Dataset excerpts Start Marker

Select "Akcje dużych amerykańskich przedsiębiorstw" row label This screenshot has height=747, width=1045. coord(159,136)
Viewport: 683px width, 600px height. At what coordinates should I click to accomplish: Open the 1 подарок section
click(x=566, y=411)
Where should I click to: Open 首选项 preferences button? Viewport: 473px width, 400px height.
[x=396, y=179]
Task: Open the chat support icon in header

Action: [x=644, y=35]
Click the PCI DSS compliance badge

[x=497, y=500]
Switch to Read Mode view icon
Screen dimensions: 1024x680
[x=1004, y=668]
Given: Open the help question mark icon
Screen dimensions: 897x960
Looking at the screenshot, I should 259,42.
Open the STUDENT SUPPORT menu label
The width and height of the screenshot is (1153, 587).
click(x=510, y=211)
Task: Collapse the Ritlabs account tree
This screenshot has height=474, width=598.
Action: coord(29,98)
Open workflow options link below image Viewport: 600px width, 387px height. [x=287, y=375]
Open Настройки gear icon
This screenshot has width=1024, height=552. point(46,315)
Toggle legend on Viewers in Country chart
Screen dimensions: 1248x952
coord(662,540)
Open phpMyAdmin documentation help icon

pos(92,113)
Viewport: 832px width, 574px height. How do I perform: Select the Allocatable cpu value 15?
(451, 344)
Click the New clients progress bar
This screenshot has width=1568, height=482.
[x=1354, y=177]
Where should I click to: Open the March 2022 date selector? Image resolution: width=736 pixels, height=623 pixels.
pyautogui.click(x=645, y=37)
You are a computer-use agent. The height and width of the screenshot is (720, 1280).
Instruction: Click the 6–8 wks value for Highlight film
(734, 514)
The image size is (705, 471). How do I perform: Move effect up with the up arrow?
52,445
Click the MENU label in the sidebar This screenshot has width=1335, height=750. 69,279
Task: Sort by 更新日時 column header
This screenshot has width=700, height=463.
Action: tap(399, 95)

Dataset excerpts End Marker

How to complete this task → Transcribe the data above in full, keeping every word as it is.

Answer box →
Select "Akcje dużych amerykańskich przedsiębiorstw" row label This screenshot has height=747, width=1045. coord(159,136)
Viewport: 683px width, 600px height. At what coordinates should I click to accomplish: Open the 1 подарок section
click(x=566, y=411)
Where should I click to: Open 首选项 preferences button? Viewport: 473px width, 400px height.
[x=396, y=179]
Task: Open the chat support icon in header

Action: [x=644, y=35]
Click the PCI DSS compliance badge

[x=497, y=500]
Switch to Read Mode view icon
Screen dimensions: 1024x680
[x=1004, y=668]
Given: Open the help question mark icon
Screen dimensions: 897x960
Looking at the screenshot, I should 259,42.
Open the STUDENT SUPPORT menu label
The width and height of the screenshot is (1153, 587).
click(x=510, y=211)
Task: Collapse the Ritlabs account tree
This screenshot has height=474, width=598.
Action: coord(29,98)
Open workflow options link below image Viewport: 600px width, 387px height. [x=287, y=375]
Open Настройки gear icon
This screenshot has width=1024, height=552. point(46,315)
Toggle legend on Viewers in Country chart
Screen dimensions: 1248x952
coord(662,540)
Open phpMyAdmin documentation help icon

pos(92,113)
Viewport: 832px width, 574px height. How do I perform: Select the Allocatable cpu value 15?
(451, 344)
Click the New clients progress bar
This screenshot has width=1568, height=482.
[x=1354, y=177]
Where should I click to: Open the March 2022 date selector? Image resolution: width=736 pixels, height=623 pixels.
pyautogui.click(x=645, y=37)
You are a computer-use agent. The height and width of the screenshot is (720, 1280).
Instruction: Click the 6–8 wks value for Highlight film
(734, 514)
The image size is (705, 471). How do I perform: Move effect up with the up arrow?
52,445
Click the MENU label in the sidebar This screenshot has width=1335, height=750. 69,279
Task: Sort by 更新日時 column header
This screenshot has width=700, height=463.
Action: tap(399, 95)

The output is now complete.